● TASK TO COMPLETE:
Below are the records. Retype, exactly, the lines from the first through the line with "พีวีซีบางกอกไพบูลย์ไพพ์ (1020, 1129)", and leave out the pictures.

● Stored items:
● ● ●
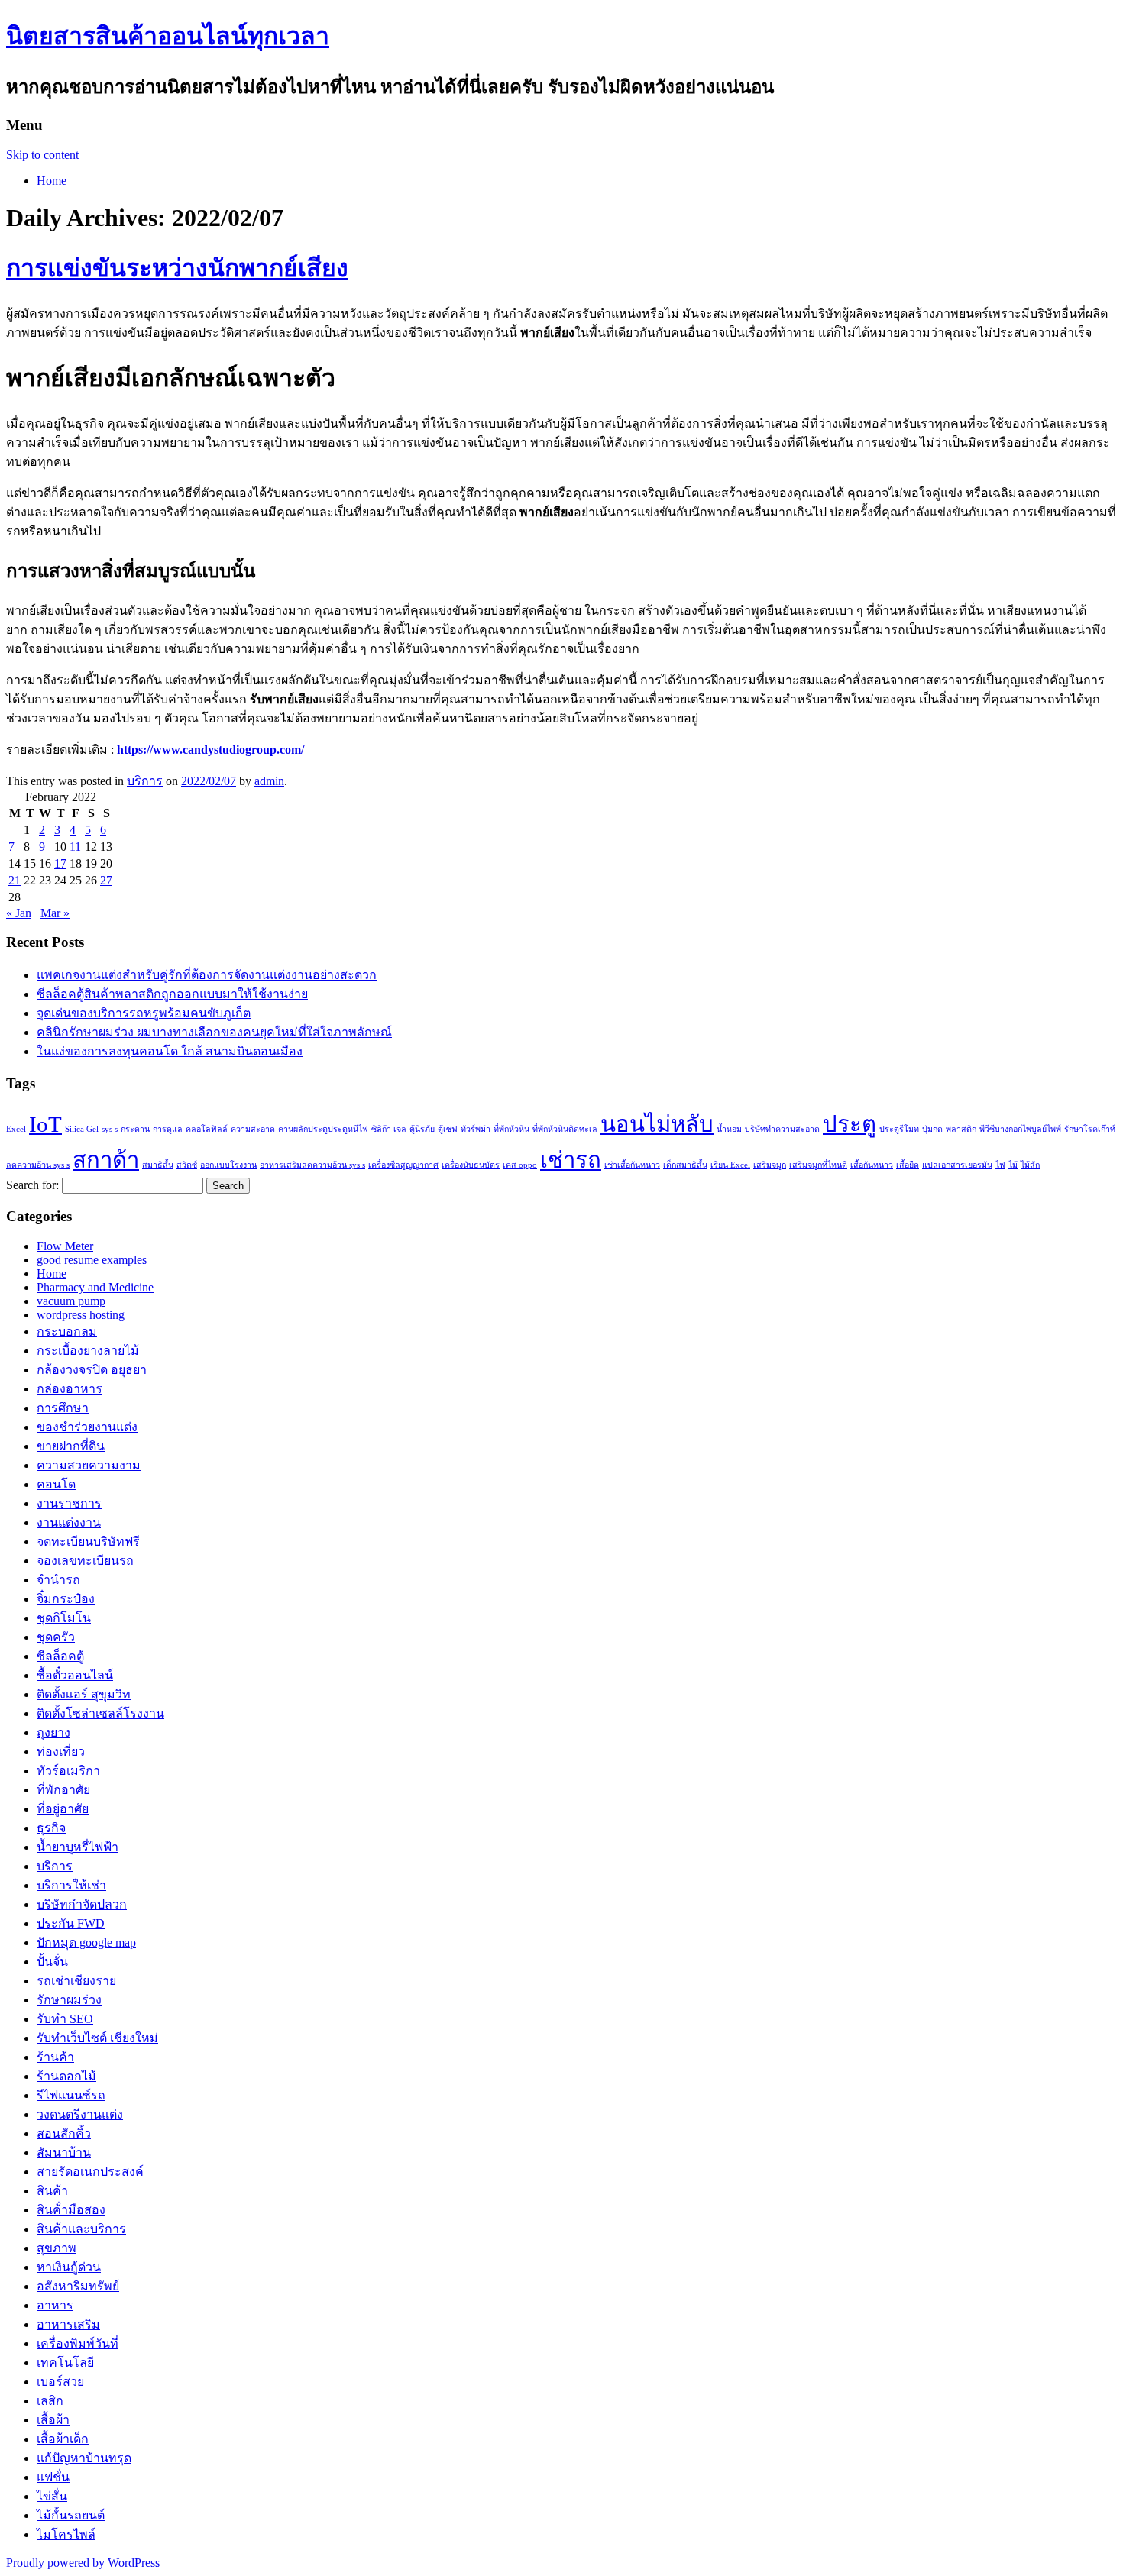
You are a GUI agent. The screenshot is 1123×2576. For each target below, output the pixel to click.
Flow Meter (65, 1246)
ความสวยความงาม (89, 1465)
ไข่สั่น (52, 2496)
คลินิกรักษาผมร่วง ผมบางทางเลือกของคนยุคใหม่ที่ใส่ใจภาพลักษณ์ (214, 1032)
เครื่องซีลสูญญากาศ (403, 1165)
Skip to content (42, 154)
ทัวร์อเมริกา (68, 1770)
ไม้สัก (1030, 1165)
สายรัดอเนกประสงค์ (90, 2171)
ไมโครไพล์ (66, 2534)
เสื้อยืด (907, 1165)
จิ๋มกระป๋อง (66, 1598)
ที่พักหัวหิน (511, 1129)
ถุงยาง (53, 1732)
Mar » (55, 913)
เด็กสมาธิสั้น (685, 1165)
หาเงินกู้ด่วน (69, 2267)
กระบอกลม (67, 1331)
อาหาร (55, 2305)
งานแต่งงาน (69, 1522)
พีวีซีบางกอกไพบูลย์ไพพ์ (1020, 1129)
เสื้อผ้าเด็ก (63, 2438)
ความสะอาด (253, 1129)
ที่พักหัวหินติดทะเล (564, 1129)
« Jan (18, 913)
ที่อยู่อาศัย (63, 1808)
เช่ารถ (570, 1160)
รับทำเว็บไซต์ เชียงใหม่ (97, 2037)
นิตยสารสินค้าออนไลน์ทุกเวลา (167, 36)
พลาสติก (961, 1129)
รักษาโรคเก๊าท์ (1089, 1129)
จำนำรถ (58, 1579)
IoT (45, 1124)
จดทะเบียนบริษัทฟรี (88, 1541)
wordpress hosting (81, 1314)
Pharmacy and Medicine (95, 1287)
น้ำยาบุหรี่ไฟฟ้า (77, 1847)
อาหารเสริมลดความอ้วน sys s (312, 1165)
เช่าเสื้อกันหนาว (632, 1165)
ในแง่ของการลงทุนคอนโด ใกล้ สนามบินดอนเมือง (170, 1051)
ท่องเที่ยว (61, 1751)
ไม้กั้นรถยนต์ (71, 2515)
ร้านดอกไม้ (66, 2076)
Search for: (32, 1184)
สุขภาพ (56, 2247)
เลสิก (50, 2400)
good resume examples (92, 1259)
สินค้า (52, 2190)
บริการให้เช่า (71, 1885)
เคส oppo (520, 1165)
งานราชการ (69, 1503)
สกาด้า (106, 1160)
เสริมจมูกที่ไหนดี (818, 1165)
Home (51, 180)
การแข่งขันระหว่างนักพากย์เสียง (177, 268)
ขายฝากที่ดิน (71, 1446)
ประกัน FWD (71, 1923)
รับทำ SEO (65, 2018)
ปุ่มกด (932, 1129)
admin (269, 780)
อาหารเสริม (68, 2324)
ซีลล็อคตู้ (60, 1656)
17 (60, 863)
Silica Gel (82, 1129)
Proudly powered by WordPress (83, 2562)
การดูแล (168, 1129)
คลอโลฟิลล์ (207, 1129)
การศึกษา (63, 1407)
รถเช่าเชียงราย (76, 1980)
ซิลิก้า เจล (388, 1129)
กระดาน (135, 1129)
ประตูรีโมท (899, 1129)
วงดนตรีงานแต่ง (80, 2114)
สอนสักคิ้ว (64, 2133)
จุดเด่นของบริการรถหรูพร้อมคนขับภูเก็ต (144, 1013)
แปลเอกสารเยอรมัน (957, 1165)
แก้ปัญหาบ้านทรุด (84, 2458)
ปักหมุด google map (86, 1942)
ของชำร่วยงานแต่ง (87, 1427)
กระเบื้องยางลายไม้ (88, 1350)
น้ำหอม (729, 1129)
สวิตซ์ (186, 1165)
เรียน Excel (730, 1165)
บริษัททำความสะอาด (782, 1129)
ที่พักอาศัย (63, 1789)
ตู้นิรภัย (422, 1129)
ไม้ (1013, 1165)
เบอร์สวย (60, 2381)
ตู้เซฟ (448, 1129)
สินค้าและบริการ (81, 2228)
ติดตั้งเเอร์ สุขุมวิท (84, 1694)
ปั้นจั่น (52, 1961)
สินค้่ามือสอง (71, 2209)
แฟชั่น (53, 2477)
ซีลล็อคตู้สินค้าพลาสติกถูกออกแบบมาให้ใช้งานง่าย (172, 993)
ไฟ (1000, 1165)
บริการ (145, 780)
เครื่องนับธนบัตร (471, 1165)
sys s (110, 1129)
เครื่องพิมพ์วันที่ (77, 2343)
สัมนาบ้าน (64, 2152)
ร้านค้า (55, 2057)
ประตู (849, 1124)
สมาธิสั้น (157, 1165)
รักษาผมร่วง (69, 1999)
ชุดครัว (56, 1637)
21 (14, 880)
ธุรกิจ (51, 1827)
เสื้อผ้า (53, 2419)
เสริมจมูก (769, 1165)
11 (75, 846)
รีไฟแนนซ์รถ (71, 2095)
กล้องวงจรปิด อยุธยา (92, 1369)
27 (106, 880)
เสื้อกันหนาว (871, 1165)
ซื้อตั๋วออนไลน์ (75, 1675)
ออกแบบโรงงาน (228, 1165)
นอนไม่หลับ (657, 1124)
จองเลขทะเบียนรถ (85, 1560)
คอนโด (56, 1484)
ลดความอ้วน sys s (38, 1165)
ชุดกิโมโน (64, 1617)
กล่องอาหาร (69, 1388)
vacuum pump (71, 1300)
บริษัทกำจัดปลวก (82, 1904)
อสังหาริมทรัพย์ (78, 2286)
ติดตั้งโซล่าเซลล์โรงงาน (100, 1713)
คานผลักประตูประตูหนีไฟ (323, 1129)
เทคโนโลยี (65, 2362)
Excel (16, 1129)
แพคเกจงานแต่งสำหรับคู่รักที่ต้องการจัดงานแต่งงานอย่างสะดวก (207, 974)
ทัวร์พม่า (475, 1129)
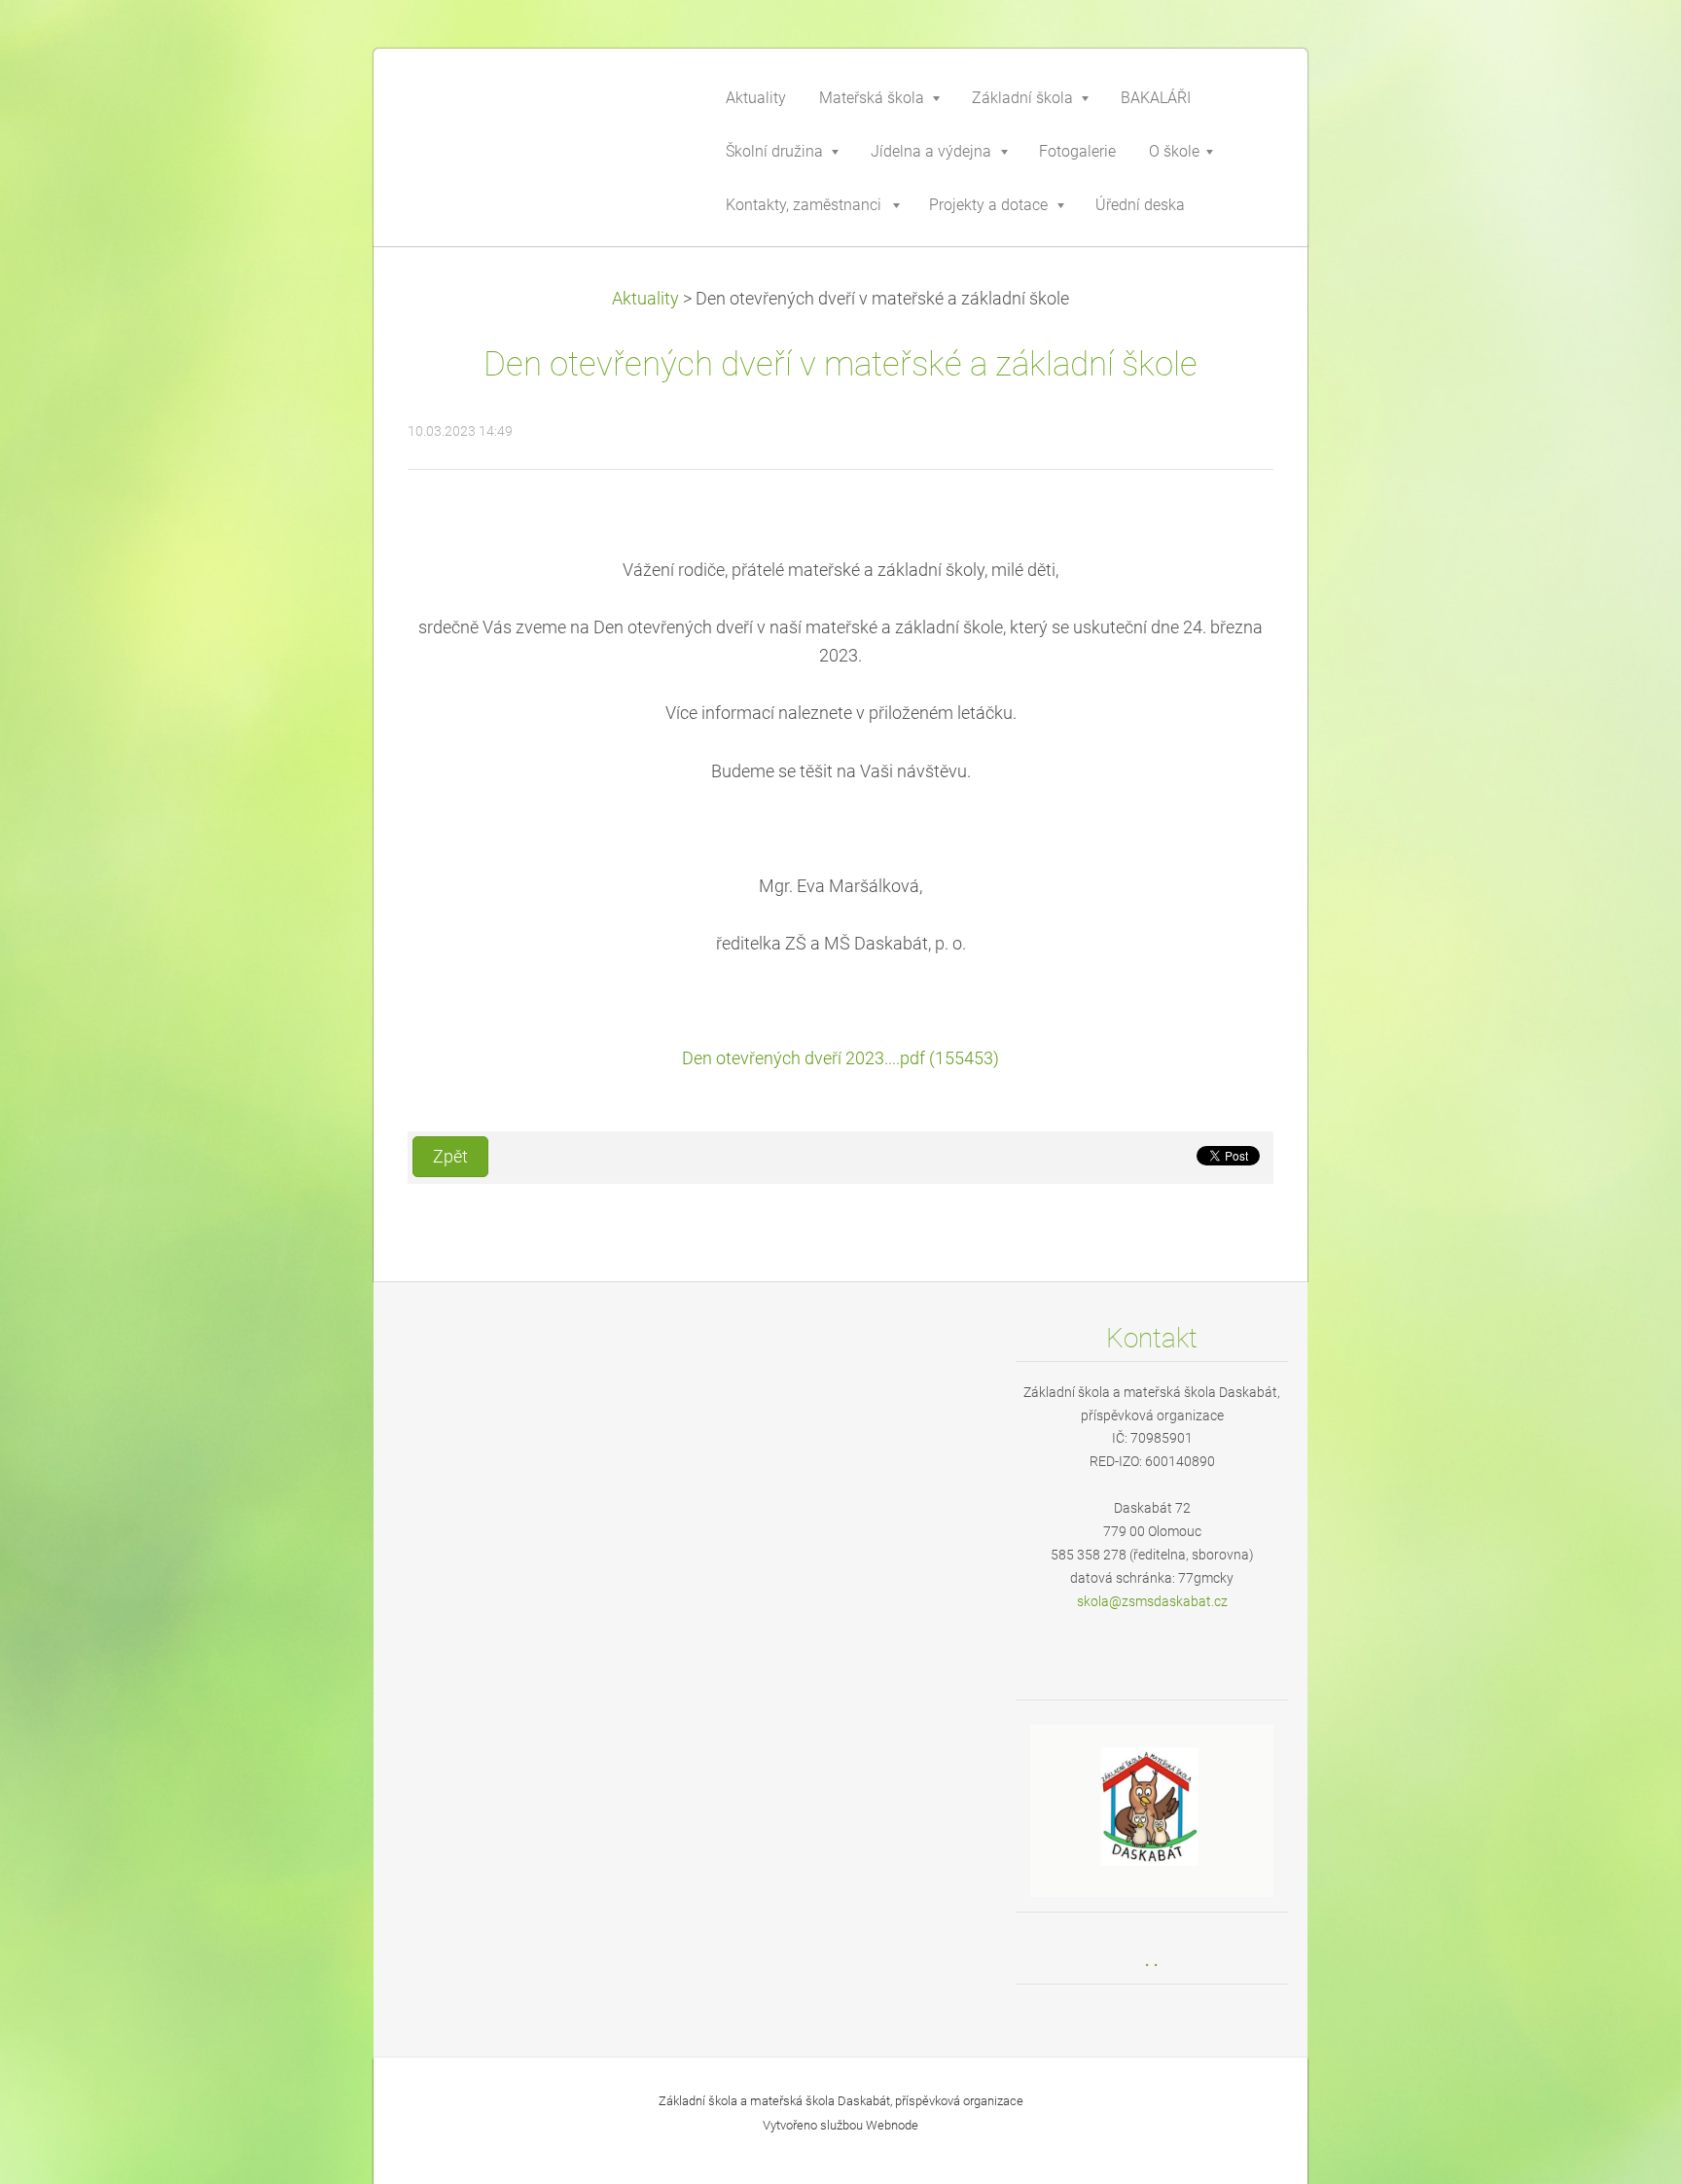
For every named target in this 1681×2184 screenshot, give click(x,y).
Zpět (450, 1156)
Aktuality (645, 298)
● ● ●
● COMPLETED EXERCISE:
You are a GUI agent. The screenshot is 1123×2576. For each target below, output the pixel to click.
Flow Meter (65, 1246)
ความสวยความงาม (89, 1465)
ไข่สั่น (52, 2496)
คลินิกรักษาผมร่วง ผมบางทางเลือกของคนยุคใหม่ที่ใส่ใจภาพลักษณ์ (214, 1032)
เครื่องซีลสูญญากาศ (403, 1165)
Skip to content (42, 154)
ทัวร์อเมริกา (68, 1770)
ไม้สัก (1030, 1165)
สายรัดอเนกประสงค์ (90, 2171)
ไมโครไพล์ (66, 2534)
เสื้อยืด (907, 1165)
จิ๋มกระป๋อง (66, 1598)
ที่พักหัวหิน (511, 1129)
ถุงยาง (53, 1732)
Mar » (55, 913)
เด็กสมาธิสั้น (685, 1165)
หาเงินกู้ด่วน (69, 2267)
กระบอกลม (67, 1331)
อาหาร (55, 2305)
งานแต่งงาน (69, 1522)
พีวีซีบางกอกไพบูลย์ไพพ์ (1020, 1129)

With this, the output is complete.